Exercise> Could you reproduce verbatim the lines in the records below, starting with the line containing "The height and width of the screenshot is (784, 1557)." and ending with the line containing "tap(204, 118)", with both of those lines included?
===== Entries
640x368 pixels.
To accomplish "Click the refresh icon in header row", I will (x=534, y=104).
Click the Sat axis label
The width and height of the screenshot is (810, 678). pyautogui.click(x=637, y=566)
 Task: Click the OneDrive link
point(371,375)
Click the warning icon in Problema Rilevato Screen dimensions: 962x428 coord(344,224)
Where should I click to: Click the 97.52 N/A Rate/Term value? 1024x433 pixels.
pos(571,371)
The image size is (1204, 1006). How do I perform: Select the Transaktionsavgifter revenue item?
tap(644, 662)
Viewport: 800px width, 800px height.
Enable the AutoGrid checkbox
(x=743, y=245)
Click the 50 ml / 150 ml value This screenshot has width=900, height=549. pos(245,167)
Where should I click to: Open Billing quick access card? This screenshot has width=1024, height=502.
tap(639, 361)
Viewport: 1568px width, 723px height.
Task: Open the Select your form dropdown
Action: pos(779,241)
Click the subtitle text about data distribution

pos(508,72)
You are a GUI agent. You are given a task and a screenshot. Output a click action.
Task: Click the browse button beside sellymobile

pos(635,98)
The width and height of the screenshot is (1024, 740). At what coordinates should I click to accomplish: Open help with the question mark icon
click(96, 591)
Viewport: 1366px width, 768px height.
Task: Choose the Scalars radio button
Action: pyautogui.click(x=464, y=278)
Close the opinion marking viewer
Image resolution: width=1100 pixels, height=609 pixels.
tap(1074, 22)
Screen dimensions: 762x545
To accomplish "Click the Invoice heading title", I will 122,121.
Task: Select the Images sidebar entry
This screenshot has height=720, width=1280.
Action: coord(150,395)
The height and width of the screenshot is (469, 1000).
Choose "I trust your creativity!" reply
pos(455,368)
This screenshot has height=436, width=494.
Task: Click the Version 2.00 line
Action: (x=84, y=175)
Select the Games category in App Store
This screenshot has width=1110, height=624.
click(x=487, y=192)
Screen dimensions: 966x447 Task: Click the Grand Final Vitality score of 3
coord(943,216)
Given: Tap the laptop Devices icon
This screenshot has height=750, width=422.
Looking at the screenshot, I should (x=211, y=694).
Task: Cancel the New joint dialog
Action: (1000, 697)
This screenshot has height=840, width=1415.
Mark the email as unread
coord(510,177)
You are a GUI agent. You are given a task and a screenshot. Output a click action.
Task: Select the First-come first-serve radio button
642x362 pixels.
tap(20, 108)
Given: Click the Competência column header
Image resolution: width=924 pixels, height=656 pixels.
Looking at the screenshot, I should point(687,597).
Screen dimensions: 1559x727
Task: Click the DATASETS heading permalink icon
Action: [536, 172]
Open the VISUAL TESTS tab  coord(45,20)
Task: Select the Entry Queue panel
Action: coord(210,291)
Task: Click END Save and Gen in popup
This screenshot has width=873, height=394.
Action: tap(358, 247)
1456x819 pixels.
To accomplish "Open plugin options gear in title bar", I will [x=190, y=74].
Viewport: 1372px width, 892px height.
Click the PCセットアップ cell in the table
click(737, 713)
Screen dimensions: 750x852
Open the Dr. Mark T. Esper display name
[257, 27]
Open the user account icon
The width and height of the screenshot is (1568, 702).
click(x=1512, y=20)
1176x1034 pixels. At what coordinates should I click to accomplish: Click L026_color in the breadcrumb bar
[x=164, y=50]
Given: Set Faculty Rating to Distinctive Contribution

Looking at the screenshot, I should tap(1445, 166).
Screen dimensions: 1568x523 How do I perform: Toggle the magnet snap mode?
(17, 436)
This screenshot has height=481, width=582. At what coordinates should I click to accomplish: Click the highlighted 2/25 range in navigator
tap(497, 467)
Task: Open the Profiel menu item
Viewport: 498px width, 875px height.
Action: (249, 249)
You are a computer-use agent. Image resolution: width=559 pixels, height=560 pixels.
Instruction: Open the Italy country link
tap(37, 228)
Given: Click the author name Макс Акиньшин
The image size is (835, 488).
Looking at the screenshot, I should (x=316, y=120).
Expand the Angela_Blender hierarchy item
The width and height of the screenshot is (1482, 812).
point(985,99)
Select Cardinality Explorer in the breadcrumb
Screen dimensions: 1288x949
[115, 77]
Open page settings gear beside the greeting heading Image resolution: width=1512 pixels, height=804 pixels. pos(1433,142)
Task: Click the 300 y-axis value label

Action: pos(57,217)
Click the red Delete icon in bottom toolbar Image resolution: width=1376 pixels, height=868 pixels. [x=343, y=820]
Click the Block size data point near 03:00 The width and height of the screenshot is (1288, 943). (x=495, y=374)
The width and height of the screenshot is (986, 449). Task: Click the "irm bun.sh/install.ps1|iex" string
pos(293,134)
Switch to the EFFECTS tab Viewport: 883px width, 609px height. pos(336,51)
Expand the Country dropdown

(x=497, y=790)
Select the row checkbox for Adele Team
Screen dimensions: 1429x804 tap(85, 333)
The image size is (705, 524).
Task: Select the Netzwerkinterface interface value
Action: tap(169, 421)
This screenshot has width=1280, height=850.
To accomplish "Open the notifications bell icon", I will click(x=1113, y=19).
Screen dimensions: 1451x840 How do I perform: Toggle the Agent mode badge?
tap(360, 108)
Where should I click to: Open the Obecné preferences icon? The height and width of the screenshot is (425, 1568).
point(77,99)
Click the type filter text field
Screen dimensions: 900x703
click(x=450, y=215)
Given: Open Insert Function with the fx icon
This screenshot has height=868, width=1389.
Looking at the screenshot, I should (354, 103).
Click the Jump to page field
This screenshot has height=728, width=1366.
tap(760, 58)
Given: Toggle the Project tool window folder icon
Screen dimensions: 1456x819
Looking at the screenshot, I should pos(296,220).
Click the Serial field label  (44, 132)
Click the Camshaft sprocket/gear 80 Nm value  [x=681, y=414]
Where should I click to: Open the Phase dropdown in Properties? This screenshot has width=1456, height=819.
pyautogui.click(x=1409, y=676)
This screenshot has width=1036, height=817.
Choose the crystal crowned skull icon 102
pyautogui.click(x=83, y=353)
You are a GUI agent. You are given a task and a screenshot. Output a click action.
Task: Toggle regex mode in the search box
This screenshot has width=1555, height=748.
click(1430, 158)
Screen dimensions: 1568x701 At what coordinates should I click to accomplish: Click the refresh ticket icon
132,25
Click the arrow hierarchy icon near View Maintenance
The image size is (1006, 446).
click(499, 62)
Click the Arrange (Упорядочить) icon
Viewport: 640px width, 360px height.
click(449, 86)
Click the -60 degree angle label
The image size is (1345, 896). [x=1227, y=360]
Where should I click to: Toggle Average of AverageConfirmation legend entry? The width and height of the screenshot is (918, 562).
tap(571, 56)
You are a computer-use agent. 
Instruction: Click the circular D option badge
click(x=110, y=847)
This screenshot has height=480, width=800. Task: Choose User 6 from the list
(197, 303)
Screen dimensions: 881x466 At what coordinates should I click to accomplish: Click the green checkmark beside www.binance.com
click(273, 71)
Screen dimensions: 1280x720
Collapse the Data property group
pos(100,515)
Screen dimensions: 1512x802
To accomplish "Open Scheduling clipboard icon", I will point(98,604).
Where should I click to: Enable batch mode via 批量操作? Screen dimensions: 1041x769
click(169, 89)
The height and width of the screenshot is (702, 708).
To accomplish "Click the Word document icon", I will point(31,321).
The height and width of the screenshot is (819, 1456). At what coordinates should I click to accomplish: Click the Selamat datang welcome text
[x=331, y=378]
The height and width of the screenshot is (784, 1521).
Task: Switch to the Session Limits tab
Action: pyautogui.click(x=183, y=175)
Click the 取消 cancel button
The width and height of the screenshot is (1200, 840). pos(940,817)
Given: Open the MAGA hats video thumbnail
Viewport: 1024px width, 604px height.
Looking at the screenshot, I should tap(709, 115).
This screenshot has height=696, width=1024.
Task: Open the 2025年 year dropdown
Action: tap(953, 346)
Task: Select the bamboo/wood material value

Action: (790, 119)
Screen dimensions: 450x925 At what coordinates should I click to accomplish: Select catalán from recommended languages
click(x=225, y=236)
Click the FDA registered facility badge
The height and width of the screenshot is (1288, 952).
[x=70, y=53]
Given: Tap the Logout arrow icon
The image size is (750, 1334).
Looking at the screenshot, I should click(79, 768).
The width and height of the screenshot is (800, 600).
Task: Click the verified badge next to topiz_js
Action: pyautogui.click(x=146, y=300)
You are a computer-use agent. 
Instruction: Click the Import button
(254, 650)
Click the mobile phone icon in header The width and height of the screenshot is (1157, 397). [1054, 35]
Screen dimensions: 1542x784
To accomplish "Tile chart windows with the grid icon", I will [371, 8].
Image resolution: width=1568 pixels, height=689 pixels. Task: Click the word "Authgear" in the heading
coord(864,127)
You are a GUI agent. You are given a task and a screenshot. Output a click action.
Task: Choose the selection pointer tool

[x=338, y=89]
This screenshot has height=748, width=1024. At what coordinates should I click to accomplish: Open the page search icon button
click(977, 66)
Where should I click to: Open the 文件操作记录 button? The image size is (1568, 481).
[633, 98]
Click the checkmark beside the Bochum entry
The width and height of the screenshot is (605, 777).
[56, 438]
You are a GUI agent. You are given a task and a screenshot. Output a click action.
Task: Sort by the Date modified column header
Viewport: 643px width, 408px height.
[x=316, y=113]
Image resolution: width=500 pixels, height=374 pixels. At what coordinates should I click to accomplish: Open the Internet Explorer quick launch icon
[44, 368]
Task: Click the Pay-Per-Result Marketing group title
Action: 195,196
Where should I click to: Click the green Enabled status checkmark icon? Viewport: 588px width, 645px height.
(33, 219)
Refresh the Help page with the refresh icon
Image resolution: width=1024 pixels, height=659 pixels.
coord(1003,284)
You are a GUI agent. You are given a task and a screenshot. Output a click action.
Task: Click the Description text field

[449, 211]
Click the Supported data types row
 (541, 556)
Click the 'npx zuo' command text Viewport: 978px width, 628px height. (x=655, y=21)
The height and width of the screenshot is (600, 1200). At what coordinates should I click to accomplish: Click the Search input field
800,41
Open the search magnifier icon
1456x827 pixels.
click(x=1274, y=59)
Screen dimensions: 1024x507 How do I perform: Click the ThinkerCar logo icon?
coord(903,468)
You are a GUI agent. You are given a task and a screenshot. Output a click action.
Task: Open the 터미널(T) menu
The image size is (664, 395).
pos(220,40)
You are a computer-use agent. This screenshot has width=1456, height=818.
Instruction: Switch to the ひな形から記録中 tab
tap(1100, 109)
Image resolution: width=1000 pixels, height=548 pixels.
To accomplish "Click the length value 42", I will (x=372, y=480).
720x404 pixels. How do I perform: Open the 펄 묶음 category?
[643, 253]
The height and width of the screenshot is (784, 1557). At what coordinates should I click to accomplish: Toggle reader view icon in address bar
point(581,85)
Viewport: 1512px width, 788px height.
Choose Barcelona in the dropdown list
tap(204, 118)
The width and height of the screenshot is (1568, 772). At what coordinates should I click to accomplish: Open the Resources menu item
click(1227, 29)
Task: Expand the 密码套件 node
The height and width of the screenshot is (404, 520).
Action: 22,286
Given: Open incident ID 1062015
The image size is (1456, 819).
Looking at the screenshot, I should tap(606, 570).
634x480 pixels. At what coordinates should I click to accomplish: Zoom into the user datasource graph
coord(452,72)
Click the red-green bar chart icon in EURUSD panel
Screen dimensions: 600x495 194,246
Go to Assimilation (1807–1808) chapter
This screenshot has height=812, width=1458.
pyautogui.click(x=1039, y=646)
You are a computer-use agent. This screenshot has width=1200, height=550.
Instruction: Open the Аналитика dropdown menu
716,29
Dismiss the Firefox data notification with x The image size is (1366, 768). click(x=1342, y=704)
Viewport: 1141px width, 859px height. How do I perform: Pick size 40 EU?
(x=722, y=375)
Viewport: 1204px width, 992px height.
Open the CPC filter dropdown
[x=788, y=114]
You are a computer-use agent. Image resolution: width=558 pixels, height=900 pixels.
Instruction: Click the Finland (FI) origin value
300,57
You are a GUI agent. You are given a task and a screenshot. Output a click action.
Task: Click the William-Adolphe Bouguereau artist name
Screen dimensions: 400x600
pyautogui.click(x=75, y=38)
==========
The response>
The height and width of the screenshot is (784, 1557). At what coordinates should I click to accomplish: Toggle reader view icon in address bar
point(581,85)
Viewport: 1512px width, 788px height.
Choose Barcelona in the dropdown list
tap(204, 118)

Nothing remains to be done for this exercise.